The show is due to be broadcast in the next Radio Four series. Angela Singer joined the audience on her kazoo.

It’s the most listened to comedy on British radio with an audience of two-and-a-half million. Its visit to Cambridge Corn Exchange sold out weeks in advance. On the panel were Barry Cryer, Graeme Garden (who thought up the show 40 years ago) Tim Brooke-Taylor and Jeremy Hardy.

In the chair, of course, was Jack Dee – the comedian who actually had a cheerful chappy delivery when he first started out. He wasn’t getting anywhere, so on the night he thought would be his last gig because he just couldn’t be bothered any more - he went on stage with a glum face and just reeled off the jokes dead-pan. After that, he never looked back.

The show opened with Dee’s usual description of the fine city we are in. He said:“The greatest university in the world... Oxford is 85 miles away”. A mixture of groans and laughs were followed by: “We do that one the other way round in Oxford. They don’t get it there.”

Basically the live show is twice as long as the broadcast, so it can be edited. You get two shows at once, so it’s a good two-hours of entertainment. Apart from that, it is just the same as the broadcast, except that it isn’t because you have audience participation, disparaging local references (“thieves broke into the trophy room at Cambridge United and made off with the carpet”) and it’s absolutely filthy.

An excited audience of all ages filed in and found a kazoo waiting for them on every seat. Jon Naismith, the show’s producer for over 20 years, who was in Footlights when he was at Cambridge, came in and told a few jokes: “A man goes into a pub and meets a POW, no, it’s not a prisoner of war, those initials have been reclaimed. It’s a predatory older woman. He goes back to her place. She asks him if he is up for a mother-daughter threesome. After a moment’s thought he says yes.

She calls out: “Mum!”

Then he explained how to play the kazoo. “One theatre manager on the tour said your kazoos don’t work. I think you have a duff batch. That is to grossly over-estimate this instrument’s technological sophistication.”

He explains that you have to make the noise yourself. We all have a go and then he tells us that we are now grade eight.

There really is something magical about hearing One Song to the Tune of Another live. Barry Cryer really can sing. His I Predict a Riot to the tune of A Nightingale Sang in Berkeley Square was quite beautiful. Graeme Garden’s Girlfriend in a Coma to the tune of Tiptoe Through the Tulips was splendid and at the end of the night the biggest cheer was for Colin Sell on the piano. Colin Sell is under-sold.

Samantha wasn’t there, of course, because she doesn’t exist. Jack Dee sits next to an empty chair.

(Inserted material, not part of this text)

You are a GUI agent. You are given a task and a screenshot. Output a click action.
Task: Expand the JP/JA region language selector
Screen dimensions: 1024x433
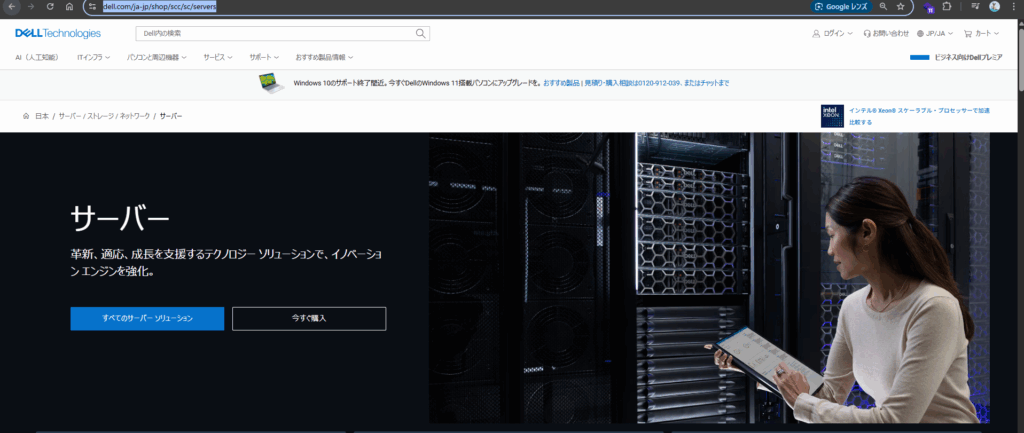pyautogui.click(x=935, y=33)
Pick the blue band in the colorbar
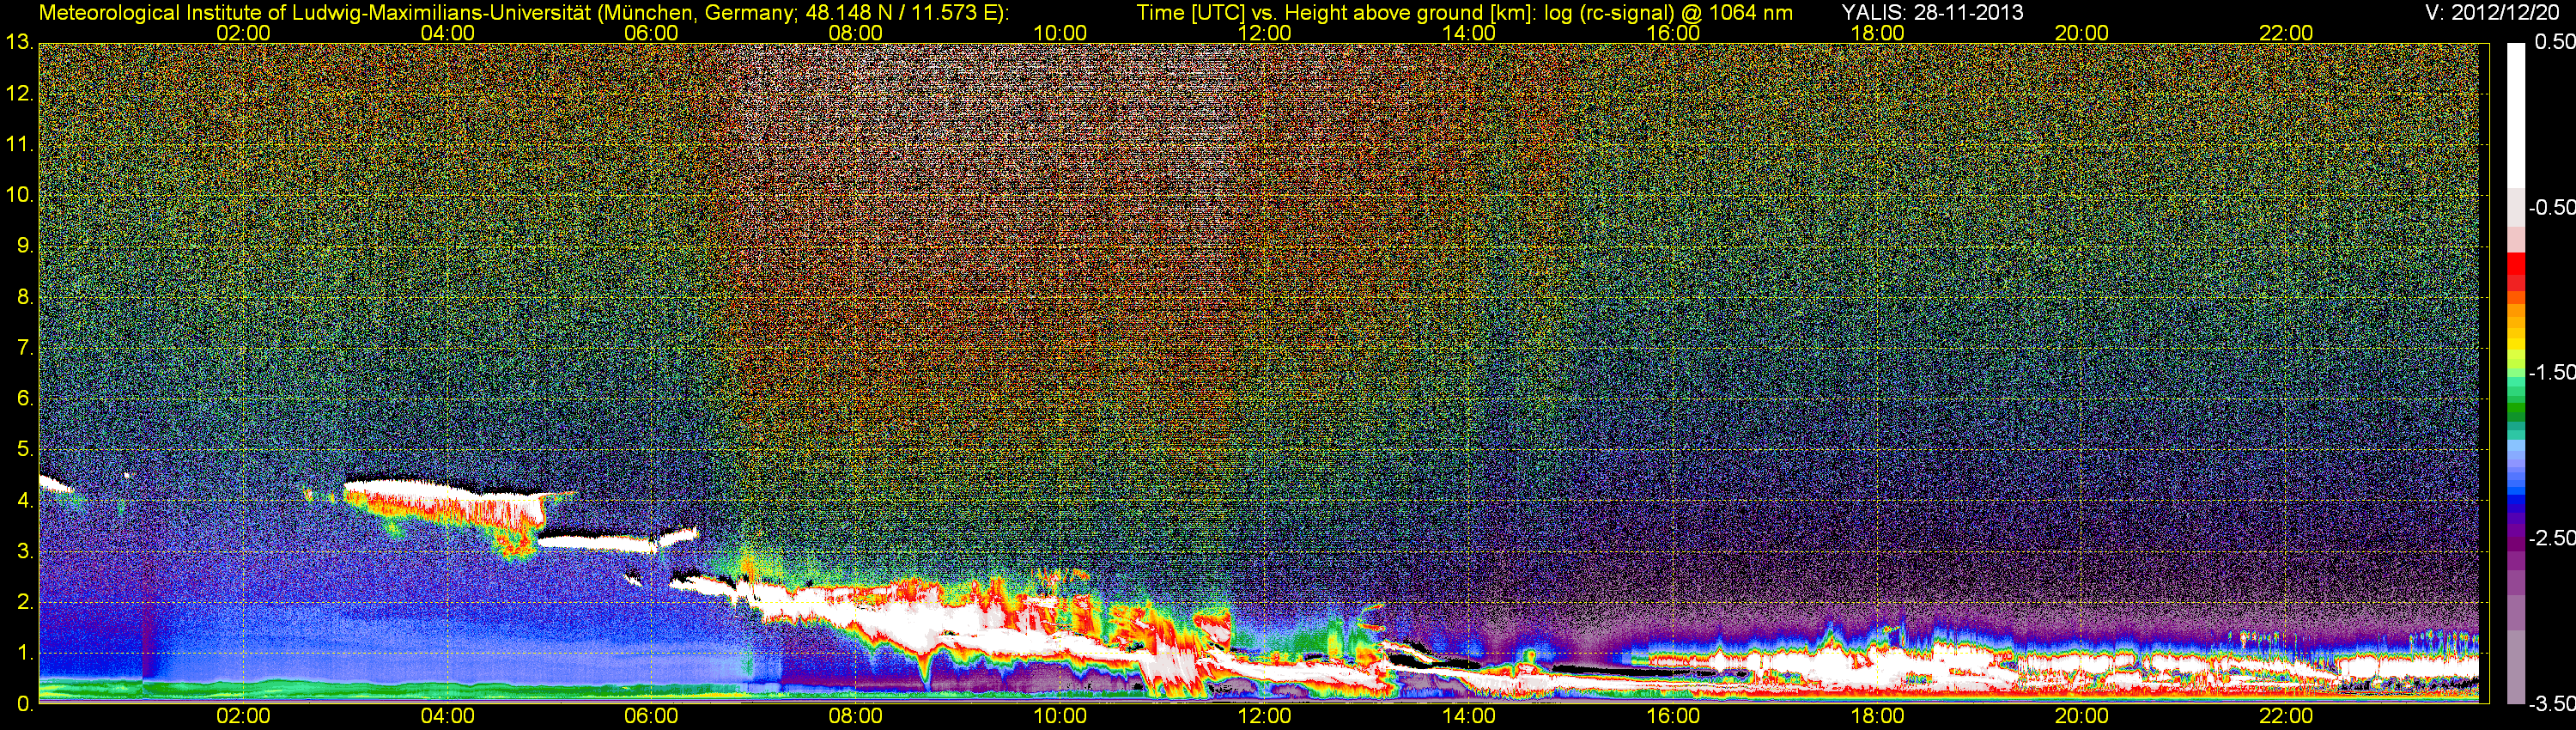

Every so often Jon Naismith re-appears with a card to hand to Jack Dee offering her latest excuse for her absence. None of them is suitable for publication in a family newspaper. The double entendre is definitely intended. Rammed home with a broom handle.

Naismith also comes back for Sound Charades, where the teams have to invent little scenes to evoke the name of a book or film.

Naismith carries in a big piece of white card with the name written up in black marker and shows it to the audience. Then he shows it to one of the teams and they nod sagely and say “oh yes” as if they haven’t seen it before. There is no electronic board, referred to on the radio, just as there is no Samantha.

Among the other parodies (with the Uxbridge English Dictionary – “Suffragette” equals Ryan Air) and Mornington Crescent, (with the infinite variation of its rules) is a wonderful mixed up medley of television game shows with Dee doing Noel Edmonds, Chris Tarrant and Anne Robinson. (For the weakest link, the teams all hold up signs with “Colin” written on them, he slinks off, head down, as the audience says “aah”).

There is an extended version of Jack Dee’s send-up of Nicholas Parsons, presenting Just a Minute: “In the game we love to play, in the rules of this splendid game that we love to play, this player who is new to the game but in a very strong last place, in this excellent game that we love to play, broadcast not just across Britain but across the world, on Mars and on Venus where they love to hear us...play the game we love to play.”

At the beginning of the second half – just for us, not for broadcast – we have a spoof of other radio stations, including a list of programmes on BBC Radio Cambridgeshire such as Thick and Thin, how the Beckhams’ marriage has survived, and Wallis and Vomit, the problems Mrs Simpson had on sea journeys.

After the show has apparently ended and the thunderous yells and applause are starting to die down, Jack Dee and the teams return and lead the audience in a glorious kazoo finale. We blow away to The Blue Danube and end with We’ll Meet Again.

The amount of tune some people could get into this instrument, as opposed to out of it, led by maestros Cryer and Garden, was impressive. The secret of this long-running show’s success could well be that the audience leaves it feeling rather clever.